Loading...

PENJEJAKAN PAHLAWAN YANG BERAGAMA HINDU



Ilustrasi
Apa itu Pahlawan
Kata pahlawan bila diterjemahkan dalam bahas inggris adalah Hero, artinya seseorang yang berani tampil membela kaum yang lemah atau kaum yang termarginalkan sebagai akibat dari penindasan, penjajahan, kesewenang-wenangan atau keangkaramurkaan. 
Dalam sastra-sastra Hindu maupun kitab suci Semerti sangat banyak ditemukan cerita-cerita kepahlawanan, di mana sangat jelas digambarkan pertempuran antara kebenaran (Dharma) melawan ketidakbenaran (Adharma). Sebagai contoh, pada era Ramayana sangat jelas digambarkan bahwa pihak Sri Rama merupakan pahlawan kebenaran dan kebajikan sedangkan Rahwana digambarkan sebagai pihak yang selalu bertindak angkaramurka, sewenang-wenang. 
Pada era Mahabharata Pandawa adalah pahlawan atau ksatria sejati yang harus dipanuti sebagai pembela, penegak kejujuran kebenaran dan keadilan sebaliknya Kurawa adalah pihak yang selalu menjalankan tindakan kesewenang-wenangan, kesombongan, ketidak adilan yang harus selalu dilawan dan dimusnahkan dari muka bumi. 
Dalam sastra dan lontar-lontar di Bali dikisahkan bahwa Raja Mayadenawa adalah raja bengis yang tidak berprikemanusiaan sehingga turunlah Dewa Indra sebagai ksatria untuk menumpas Raja Mayadenawa. Untuk memperingati kepahlawanan ksatria jelmaan Dewa Indra sampai sekarang diperingati sebagai hari kemenangan Dharma melawan Adharma yaitu pada hari Hari Raya Galungan dan Kuningan.
Bila kita mencermati kitab-kitab Semerti, sastra-sastra dan lontar  tersebut di atas jelas umat Hindu sangat menghormati dan menjunjung tinggi nilai-nilai kepahlawanan karena pahlawan adalah pejuang, pembela, penegak kejujuran, kebenaran, dan keadilan sesuai dengan butir-butir Sapta Marga sebagai Jiwa dan Jati Diri prajurit ksatria sejati. 
Karena kita yakini bahwa hanya ksatria sejatilah yang dapat membawa keamanan, ketentraman, kesejahteraan bagi umat manusia, sehingga secara nyata kita dapati tidak ada warga Hindu yang memberikan nama anaknya Rahwana, Duryadana, Dursasana, Sengkuni dan lain-lainnya, melainkan nama-nama yang dipilih seperti Yudistira, Krisna, Arya Bima, Danan Jaya, dan golongan ksatria lain-lainnya, hal ini berarti umat Hindu mempunyai harapan agar generasi penerusnya menjadi orang-orang yang baik dan dapat menjadi Pahlawan dalam kehidupannya. 

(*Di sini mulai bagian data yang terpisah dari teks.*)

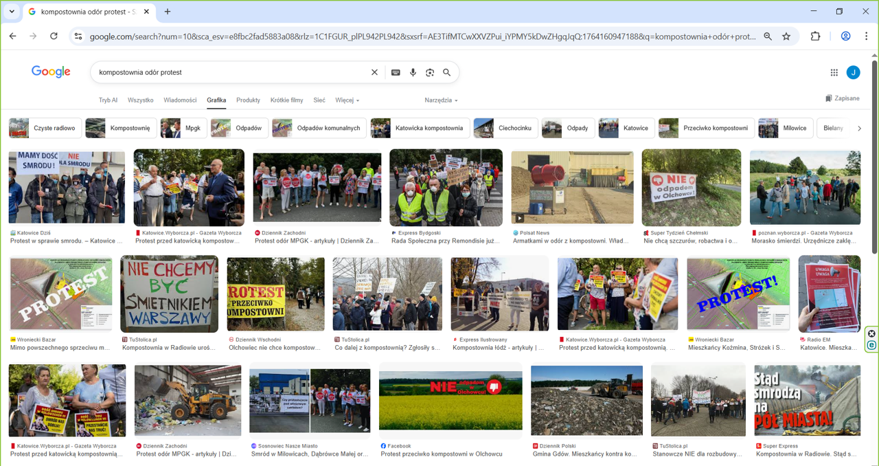Click the magnifier search submit icon
This screenshot has height=466, width=879.
(447, 72)

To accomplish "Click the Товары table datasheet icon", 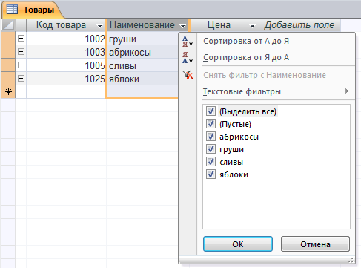I will (x=12, y=10).
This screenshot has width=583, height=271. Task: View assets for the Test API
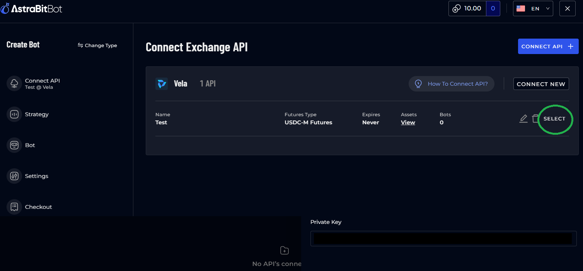[408, 122]
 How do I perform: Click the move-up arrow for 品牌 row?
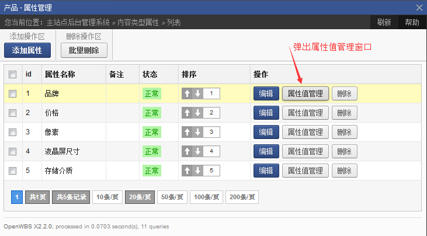point(188,93)
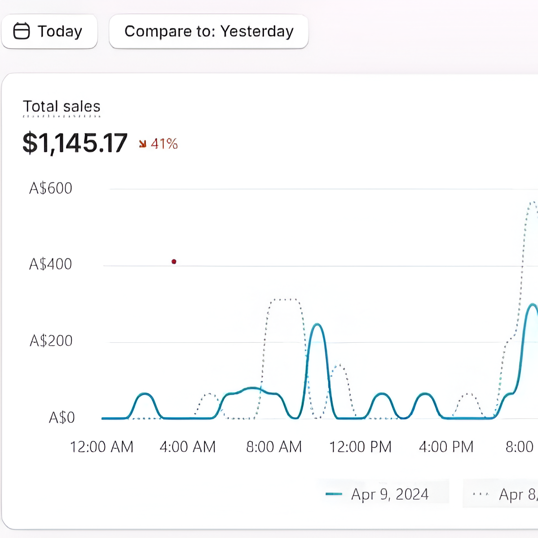Click the dotted legend line marker
This screenshot has height=538, width=538.
(x=481, y=494)
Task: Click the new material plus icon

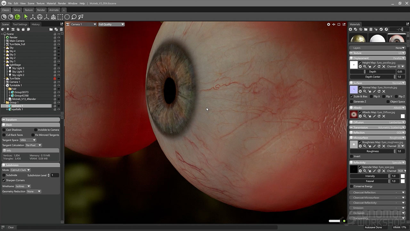Action: coord(350,30)
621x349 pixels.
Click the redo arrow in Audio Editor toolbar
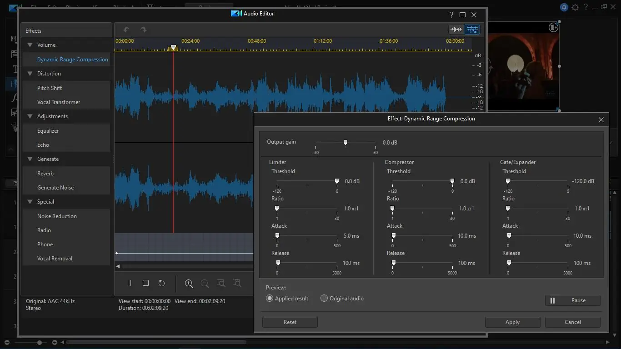click(143, 30)
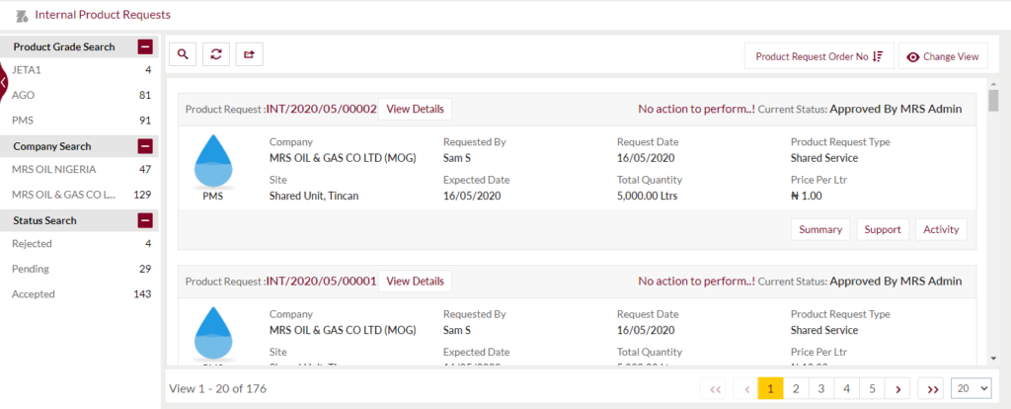Open the Activity button
This screenshot has width=1011, height=409.
pyautogui.click(x=941, y=229)
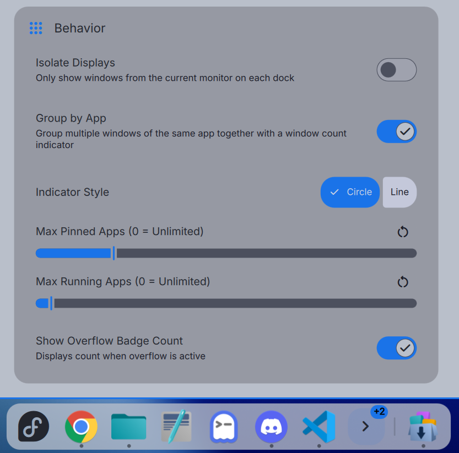The width and height of the screenshot is (459, 453).
Task: Click the Behavior section grid icon
Action: 36,28
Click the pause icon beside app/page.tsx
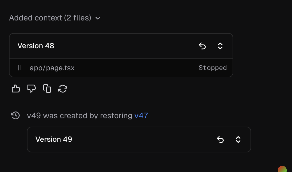 tap(20, 68)
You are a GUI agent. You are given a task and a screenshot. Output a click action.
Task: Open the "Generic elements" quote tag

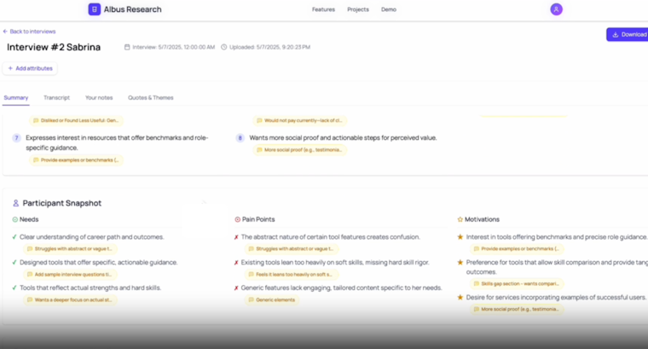[x=271, y=300]
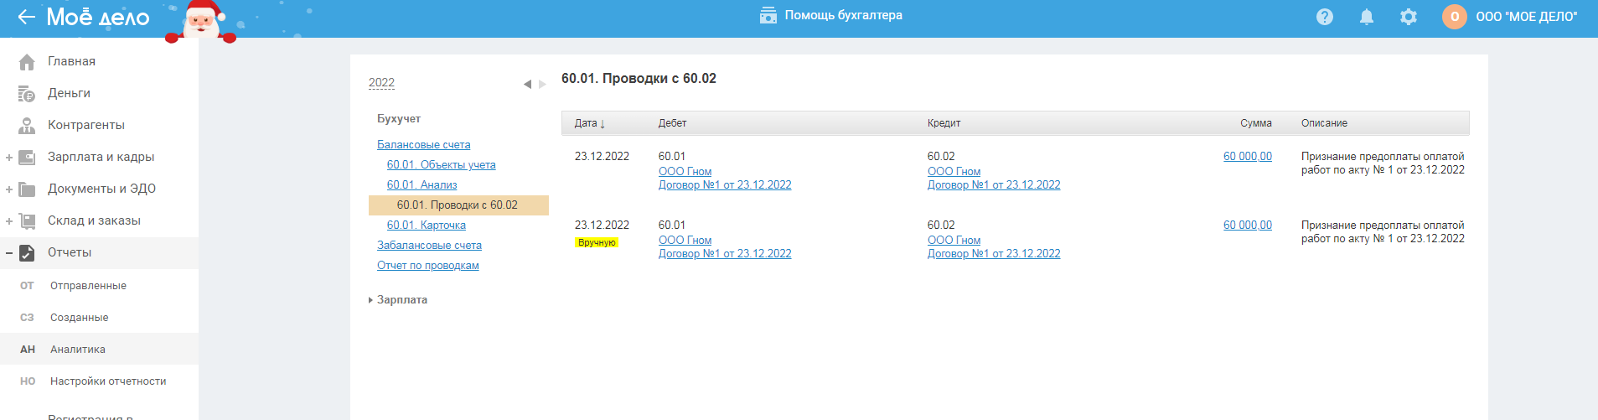The width and height of the screenshot is (1598, 420).
Task: Open the 60.01. Карточка report link
Action: (x=426, y=226)
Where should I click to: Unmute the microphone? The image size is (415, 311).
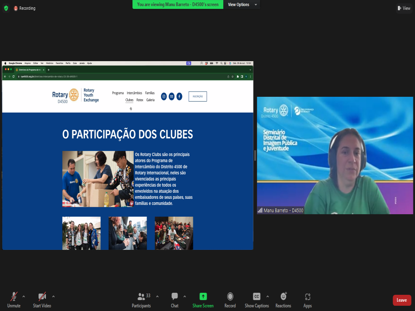[14, 300]
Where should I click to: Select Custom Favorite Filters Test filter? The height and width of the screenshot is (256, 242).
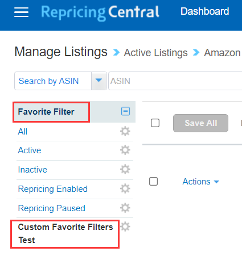pos(65,234)
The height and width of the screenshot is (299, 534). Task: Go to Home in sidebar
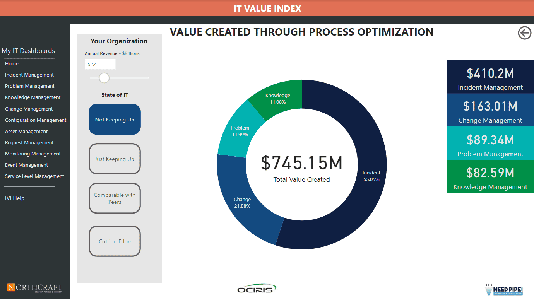(x=12, y=64)
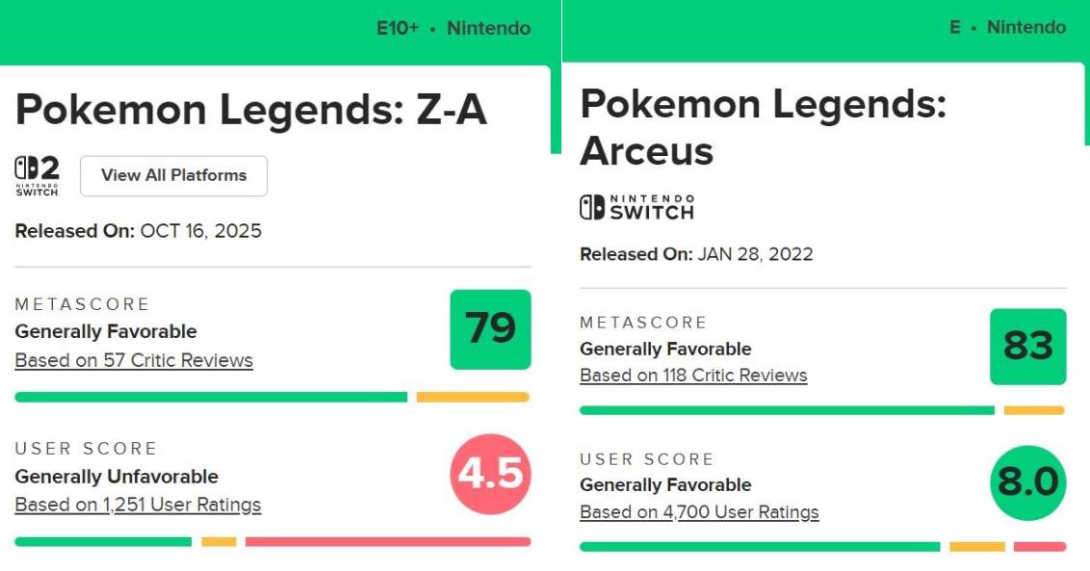
Task: Click the green 79 Metascore badge
Action: click(x=490, y=329)
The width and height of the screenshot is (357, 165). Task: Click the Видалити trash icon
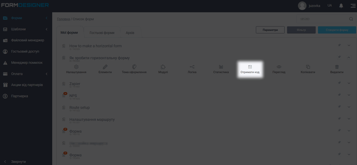tap(337, 67)
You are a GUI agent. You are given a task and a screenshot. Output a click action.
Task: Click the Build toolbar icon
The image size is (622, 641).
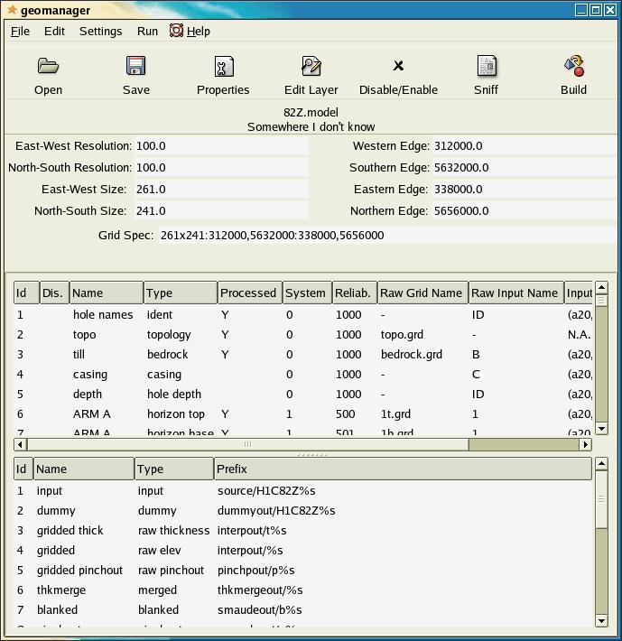(573, 67)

Beberapa teks suci tentang kepahlawanan. 

Bagawad Githa Bab VI Sloka 41
“Setelah mencapai dunia kebajikan, dan hidup disana dalam waktu yang lama, orang yang gugur dalam melaksanakan kewajibannya  sebagai ksatria (Yoga) lahir kembali dalam keluarga suci dan bahagia”.

Di sini jelas bahwa  mereka yang gugur selaku pahlawan maupun meninggal karena amal bhaktinya selaku pahlawan, Tuhan telah memberikan garansi bahwa dalam reinkarnasi berikutnya dia akan dilahirkan dalam keluarga yang sejahtera dan bahagia karena pahala dari Karma dia sebelumnya. Dengan demikian kelahiran mereka dalam keluarga bahagia bukan karena proses ritual yang berlebih-lebihan melainkan karena karmanya selaku pahlawan.

Bab VI Sloka 43

“Disana ia menemui kembali, kakrakteristik kesadaran hidupnya yang dulu dan dengan ini kemudian ia berusaha lagi untuk kesempurnaan. Oh putra Kuru”.
Seorang pahlawan yang telah dilahirkan kembali dalam keluarga yang sejahtera dan bahagia maka kondisi itu akan digunakan atau dimanfaatkan untuk menyempurkan pengabdiannya terhadap umat manusia, alam dan Tuhan sehingga kehidupannya dia semakin disempurnakan.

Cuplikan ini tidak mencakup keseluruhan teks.